Complications
Hematomas can occur as a result of technical problems related to inadvertent dislodging of clips or sutures or rupture of previously ligated vessels. Postoperatively, patients should be observed in a monitored setting to assess for the development of neck hematoma.[2] The corrective action is prompt emergency hematoma evacuation and ligature placement. This problem typically resolves immediately on correction.[99]
Injury to the superior or recurrent laryngeal nerve may occur during surgical intervention. Damage to the superior laryngeal nerve may result in alteration in voice pitch. Injury to the recurrent laryngeal nerve results in hoarseness. Intraoperative vagal nerve monitoring is a patient safety technology used to help reduce this complication.[100] Recurrent and superior laryngeal nerve injury may be temporary or infrequently permanent. If resolution does not occur within 6 months, vocal cord medialization can be an effective treatment. This procedure involves an external approach through the thyroid cartilage and placement of alloplastic material to move the affected vocal fold to the midline.[101] Voice therapy may also be helpful.
Hypocalcemia may occur due to the phenomenon of hungry bone syndrome due to previously calcium-depleted bones benefiting from the reversal of the osteoclast activity and activation of osteoblasts. It may also be caused by devascularization or injury to other suppressed parathyroid glands during the surgical procedure. Alternatively, hypocalcemia may occur due to venous congestion of the parathyroid glands as a result of pressure in the wound from a hematoma. It is more common in vitamin-D deficient patients and in those who have received complete bilateral cervical exploration.[2] In patients who develop hypocalcemia, onset of symptoms most commonly occurs on postoperative day number 2 or 3; only patients with extreme elevations of calcium preoperatively occasionally present with symptoms on postoperative day 1. Patients almost never develop symptoms the day of surgery.[102] This problem typically resolves within hours if calcium supplements are given orally or within 1 hour if calcium supplements are given intravenously. In the event of temporary hypocalcemia, the corrective action will be oral calcium supplementation. Vitamin D should be given if the patient is deficient.[2] Some guidelines recommend considering short-term prophylaxis against hypocalcemia following parathyroidectomy with calcium and/or vitamin D supplementation, although the evidence in favor of this is weak.[2][103][104]
Parathyroid crisis, also known as hyperparathyroid crisis or parathyroid storm, is a rare complication in patients with PHPT. It is characterized by acute hypercalcemia and elevated parathyroid levels with end-organ involvement. Symptoms include dehydration, anorexia, vomiting, change in mental status, arrhythmias, and impaired renal function.[107] It must be treated promptly; medical management alone is likely to be ineffective at lowering the calcium level, but is used as a bridge to expedited parathyroid surgery, which is likely to be definitive.[108]

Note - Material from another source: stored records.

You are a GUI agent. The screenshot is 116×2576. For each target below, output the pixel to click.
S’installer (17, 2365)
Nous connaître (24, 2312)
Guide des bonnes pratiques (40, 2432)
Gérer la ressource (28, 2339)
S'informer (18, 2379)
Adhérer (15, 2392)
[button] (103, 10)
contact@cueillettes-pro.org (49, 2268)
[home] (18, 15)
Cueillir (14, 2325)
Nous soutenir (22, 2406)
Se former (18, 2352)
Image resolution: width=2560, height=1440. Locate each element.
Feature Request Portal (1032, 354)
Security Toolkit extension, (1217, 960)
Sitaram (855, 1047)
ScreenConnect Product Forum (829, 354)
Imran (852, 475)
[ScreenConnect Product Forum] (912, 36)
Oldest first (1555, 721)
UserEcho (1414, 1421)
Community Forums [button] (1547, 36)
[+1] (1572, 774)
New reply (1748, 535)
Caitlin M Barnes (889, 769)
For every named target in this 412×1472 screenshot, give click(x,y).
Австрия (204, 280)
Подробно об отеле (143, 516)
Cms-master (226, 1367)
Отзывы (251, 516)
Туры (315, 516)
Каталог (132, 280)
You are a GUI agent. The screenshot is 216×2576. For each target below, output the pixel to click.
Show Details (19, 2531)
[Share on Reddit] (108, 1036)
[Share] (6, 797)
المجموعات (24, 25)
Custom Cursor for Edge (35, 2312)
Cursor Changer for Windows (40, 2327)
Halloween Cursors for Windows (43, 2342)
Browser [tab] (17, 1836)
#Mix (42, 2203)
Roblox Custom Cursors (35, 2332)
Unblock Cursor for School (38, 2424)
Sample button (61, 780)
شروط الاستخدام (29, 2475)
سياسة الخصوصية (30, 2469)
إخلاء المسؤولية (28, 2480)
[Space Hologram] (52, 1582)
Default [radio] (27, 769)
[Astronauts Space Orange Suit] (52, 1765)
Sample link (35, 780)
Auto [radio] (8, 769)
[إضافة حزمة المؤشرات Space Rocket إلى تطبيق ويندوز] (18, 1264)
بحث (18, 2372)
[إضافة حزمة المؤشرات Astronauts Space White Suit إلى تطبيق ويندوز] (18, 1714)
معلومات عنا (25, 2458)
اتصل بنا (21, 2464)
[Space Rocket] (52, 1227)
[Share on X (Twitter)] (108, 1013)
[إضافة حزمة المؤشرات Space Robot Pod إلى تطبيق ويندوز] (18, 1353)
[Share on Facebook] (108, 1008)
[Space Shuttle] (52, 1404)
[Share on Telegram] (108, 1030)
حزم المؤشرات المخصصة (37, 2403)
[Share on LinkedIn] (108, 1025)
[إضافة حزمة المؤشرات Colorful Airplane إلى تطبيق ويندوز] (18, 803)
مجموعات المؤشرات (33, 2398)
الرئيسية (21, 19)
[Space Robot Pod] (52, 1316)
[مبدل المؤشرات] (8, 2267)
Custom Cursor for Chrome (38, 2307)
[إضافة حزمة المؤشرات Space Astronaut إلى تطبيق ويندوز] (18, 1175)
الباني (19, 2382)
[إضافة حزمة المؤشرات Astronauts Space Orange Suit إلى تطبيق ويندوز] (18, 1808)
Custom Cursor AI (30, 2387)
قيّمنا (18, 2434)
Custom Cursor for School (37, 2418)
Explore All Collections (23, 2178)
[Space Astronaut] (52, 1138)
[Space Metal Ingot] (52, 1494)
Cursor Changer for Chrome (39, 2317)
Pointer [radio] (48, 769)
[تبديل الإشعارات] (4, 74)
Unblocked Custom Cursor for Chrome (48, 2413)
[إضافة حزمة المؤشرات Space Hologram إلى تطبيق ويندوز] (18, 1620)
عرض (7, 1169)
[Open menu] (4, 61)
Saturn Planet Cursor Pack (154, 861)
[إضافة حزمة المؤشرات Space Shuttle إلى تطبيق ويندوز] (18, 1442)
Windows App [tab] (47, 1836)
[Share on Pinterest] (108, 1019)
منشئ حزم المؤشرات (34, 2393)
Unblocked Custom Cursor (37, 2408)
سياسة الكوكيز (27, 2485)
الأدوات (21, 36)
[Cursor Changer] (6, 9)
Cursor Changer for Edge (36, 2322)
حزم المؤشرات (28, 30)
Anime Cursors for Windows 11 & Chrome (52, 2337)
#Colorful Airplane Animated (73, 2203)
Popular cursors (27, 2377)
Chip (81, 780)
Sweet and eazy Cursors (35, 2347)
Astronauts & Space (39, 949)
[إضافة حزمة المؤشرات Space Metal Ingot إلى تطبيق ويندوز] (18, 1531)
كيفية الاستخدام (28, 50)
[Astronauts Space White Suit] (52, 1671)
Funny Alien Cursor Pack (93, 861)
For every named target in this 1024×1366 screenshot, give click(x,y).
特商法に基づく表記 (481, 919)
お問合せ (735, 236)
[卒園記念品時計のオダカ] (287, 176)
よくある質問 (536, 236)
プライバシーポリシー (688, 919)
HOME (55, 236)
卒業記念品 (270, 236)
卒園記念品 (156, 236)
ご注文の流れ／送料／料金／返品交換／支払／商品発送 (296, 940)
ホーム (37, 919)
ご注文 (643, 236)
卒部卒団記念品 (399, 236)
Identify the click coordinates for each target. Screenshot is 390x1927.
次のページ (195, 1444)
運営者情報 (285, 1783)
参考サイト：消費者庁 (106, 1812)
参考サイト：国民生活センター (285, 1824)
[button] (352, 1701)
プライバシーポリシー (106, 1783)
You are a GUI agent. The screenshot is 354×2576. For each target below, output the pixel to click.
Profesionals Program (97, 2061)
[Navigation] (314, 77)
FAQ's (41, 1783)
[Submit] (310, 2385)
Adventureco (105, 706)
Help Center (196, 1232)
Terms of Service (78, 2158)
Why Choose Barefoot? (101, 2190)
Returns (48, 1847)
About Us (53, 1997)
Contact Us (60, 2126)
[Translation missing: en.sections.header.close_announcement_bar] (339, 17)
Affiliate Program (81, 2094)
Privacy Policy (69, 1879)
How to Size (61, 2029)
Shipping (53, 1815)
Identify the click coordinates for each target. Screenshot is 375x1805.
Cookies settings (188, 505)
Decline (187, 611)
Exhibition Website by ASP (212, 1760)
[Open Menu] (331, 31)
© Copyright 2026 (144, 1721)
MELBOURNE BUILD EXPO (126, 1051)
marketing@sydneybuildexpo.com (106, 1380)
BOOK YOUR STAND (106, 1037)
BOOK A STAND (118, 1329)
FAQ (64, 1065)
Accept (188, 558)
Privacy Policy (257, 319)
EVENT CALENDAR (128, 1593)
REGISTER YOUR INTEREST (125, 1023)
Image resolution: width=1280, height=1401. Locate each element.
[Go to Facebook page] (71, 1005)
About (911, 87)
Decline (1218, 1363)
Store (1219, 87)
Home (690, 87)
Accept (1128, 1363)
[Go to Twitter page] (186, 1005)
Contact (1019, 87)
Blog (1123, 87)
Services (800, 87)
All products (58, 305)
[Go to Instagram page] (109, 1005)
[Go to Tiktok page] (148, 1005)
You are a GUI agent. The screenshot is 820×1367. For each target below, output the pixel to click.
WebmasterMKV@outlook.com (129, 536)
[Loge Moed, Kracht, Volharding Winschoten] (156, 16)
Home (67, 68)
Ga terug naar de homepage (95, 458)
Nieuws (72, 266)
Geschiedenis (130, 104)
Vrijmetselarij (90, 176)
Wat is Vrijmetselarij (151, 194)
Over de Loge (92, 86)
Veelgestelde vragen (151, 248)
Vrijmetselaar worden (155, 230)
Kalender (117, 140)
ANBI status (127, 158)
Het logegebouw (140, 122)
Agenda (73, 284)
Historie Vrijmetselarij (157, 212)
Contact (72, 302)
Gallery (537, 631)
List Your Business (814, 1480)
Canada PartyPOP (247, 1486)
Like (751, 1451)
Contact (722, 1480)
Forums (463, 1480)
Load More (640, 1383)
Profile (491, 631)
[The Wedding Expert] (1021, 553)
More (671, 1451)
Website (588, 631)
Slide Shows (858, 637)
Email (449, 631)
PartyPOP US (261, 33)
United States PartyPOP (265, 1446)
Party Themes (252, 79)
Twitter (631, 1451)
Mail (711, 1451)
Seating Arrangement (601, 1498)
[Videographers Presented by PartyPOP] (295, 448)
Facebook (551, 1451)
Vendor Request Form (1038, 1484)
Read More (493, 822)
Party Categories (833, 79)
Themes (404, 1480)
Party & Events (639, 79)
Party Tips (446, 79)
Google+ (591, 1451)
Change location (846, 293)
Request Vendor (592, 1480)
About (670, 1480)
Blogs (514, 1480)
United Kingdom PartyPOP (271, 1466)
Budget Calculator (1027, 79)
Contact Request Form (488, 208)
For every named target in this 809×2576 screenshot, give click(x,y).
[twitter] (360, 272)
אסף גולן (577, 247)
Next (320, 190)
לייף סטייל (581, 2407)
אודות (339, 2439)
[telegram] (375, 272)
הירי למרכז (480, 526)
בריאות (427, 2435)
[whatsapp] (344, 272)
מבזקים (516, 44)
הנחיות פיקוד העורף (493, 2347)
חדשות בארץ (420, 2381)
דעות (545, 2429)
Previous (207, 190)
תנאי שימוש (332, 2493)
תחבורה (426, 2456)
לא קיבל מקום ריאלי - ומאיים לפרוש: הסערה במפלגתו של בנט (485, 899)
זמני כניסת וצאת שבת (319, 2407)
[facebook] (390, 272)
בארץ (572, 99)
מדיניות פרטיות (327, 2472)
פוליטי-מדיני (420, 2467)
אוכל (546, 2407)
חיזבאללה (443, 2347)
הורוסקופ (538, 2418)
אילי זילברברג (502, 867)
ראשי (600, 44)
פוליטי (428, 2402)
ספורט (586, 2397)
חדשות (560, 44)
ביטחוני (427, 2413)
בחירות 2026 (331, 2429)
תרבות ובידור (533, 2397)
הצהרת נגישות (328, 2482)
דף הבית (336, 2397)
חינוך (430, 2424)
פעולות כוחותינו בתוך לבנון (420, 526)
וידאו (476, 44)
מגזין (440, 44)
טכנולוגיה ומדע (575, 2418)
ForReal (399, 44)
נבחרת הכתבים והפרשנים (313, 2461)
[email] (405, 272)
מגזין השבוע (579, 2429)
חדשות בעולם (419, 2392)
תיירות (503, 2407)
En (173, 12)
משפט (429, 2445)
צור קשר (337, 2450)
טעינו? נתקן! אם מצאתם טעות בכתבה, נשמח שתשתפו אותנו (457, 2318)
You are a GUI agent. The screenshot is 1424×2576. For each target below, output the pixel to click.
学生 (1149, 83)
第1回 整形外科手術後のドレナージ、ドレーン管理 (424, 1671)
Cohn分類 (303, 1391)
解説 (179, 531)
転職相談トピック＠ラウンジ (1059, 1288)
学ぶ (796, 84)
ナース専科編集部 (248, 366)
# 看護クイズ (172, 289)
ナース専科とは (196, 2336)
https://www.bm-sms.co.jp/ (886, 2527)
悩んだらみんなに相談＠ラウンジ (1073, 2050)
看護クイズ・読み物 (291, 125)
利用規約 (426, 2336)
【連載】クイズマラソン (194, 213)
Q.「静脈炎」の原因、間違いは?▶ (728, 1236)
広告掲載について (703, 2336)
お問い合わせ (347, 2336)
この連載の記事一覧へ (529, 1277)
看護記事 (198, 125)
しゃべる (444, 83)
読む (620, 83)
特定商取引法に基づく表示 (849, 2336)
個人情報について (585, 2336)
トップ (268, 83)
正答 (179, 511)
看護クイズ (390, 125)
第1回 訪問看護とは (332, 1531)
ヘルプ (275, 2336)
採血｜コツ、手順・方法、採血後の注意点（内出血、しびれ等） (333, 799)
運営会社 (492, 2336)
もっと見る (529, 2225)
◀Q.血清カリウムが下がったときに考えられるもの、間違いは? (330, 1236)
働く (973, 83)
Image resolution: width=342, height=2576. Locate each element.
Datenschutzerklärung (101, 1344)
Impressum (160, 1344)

If persistent, noncurable, unresectable disease exists, protection of bone health with alendronate, estrogen, vitamin D, or denosumab should be considered, after consultation with an endocrinologist with special interest in bone health, although fracture data are unavailable.[1][63] Surgical treatment and antiresorptive therapies increase bone mineral density in mild PHPT similarly; the rate of bone loss is slow in untreated mild PHPT.[105]
Secondary to the calcium leaching from bones due to persistently high PTH, osteopenia and osteoporosis may result in bony fracture, especially of long bones. Treatment involves consultation with an orthopedic surgeon and appropriate casting and splinting.
Due to increased serum and urinary calcium levels, calcium may precipitate and form oxalate crystals and subsequent stones. Options involve treating the hypercalcemia following treatment options for hyperparathyroidism, and additionally considering lithotripsy or surgical options.[106] A urologist should be consulted.